== Written exercise ==
Pull out every line of the items below that contains the string "pixels", and copy each one in full.

--- start ---

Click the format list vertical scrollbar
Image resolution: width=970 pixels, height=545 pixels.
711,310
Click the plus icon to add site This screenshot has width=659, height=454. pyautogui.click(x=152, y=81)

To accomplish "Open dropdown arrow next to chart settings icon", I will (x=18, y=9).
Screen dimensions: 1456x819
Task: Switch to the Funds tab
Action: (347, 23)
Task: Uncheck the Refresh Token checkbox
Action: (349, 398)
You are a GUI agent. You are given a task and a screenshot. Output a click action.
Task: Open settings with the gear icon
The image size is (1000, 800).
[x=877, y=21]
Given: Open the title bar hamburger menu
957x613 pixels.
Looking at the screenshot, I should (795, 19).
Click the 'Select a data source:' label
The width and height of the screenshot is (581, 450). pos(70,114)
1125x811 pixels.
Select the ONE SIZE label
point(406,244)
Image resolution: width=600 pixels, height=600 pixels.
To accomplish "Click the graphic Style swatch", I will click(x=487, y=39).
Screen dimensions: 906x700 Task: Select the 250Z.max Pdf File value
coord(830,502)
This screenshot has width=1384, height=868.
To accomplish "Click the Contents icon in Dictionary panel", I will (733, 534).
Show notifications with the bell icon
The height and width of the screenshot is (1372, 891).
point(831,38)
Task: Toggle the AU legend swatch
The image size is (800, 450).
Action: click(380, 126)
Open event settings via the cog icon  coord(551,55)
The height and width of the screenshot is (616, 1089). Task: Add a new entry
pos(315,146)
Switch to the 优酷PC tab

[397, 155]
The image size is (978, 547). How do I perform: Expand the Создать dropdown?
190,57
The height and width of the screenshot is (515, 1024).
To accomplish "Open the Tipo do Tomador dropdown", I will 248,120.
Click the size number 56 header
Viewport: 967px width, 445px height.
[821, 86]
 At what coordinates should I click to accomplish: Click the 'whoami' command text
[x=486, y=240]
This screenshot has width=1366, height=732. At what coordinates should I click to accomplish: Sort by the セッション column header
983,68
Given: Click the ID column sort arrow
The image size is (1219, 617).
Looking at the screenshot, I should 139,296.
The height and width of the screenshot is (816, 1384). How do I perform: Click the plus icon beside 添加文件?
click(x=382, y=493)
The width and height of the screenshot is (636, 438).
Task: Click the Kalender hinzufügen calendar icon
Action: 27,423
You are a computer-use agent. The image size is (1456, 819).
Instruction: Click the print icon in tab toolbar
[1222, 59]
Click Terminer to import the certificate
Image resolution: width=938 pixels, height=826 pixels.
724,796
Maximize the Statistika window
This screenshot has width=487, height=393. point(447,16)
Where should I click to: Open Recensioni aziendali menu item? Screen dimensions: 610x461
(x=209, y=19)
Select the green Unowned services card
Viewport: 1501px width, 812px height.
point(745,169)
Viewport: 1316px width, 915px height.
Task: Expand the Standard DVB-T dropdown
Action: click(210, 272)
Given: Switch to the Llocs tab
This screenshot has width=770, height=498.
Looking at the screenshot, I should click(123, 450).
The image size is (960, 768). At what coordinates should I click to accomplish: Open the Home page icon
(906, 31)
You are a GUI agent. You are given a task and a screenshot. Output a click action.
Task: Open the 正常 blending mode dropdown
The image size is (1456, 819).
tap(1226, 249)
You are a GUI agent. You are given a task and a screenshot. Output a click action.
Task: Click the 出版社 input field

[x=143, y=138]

--- end ---

== Response below ==
Image resolution: width=970 pixels, height=545 pixels.
957x613 pixels.
1125x811 pixels.
Image resolution: width=600 pixels, height=600 pixels.
Image resolution: width=938 pixels, height=826 pixels.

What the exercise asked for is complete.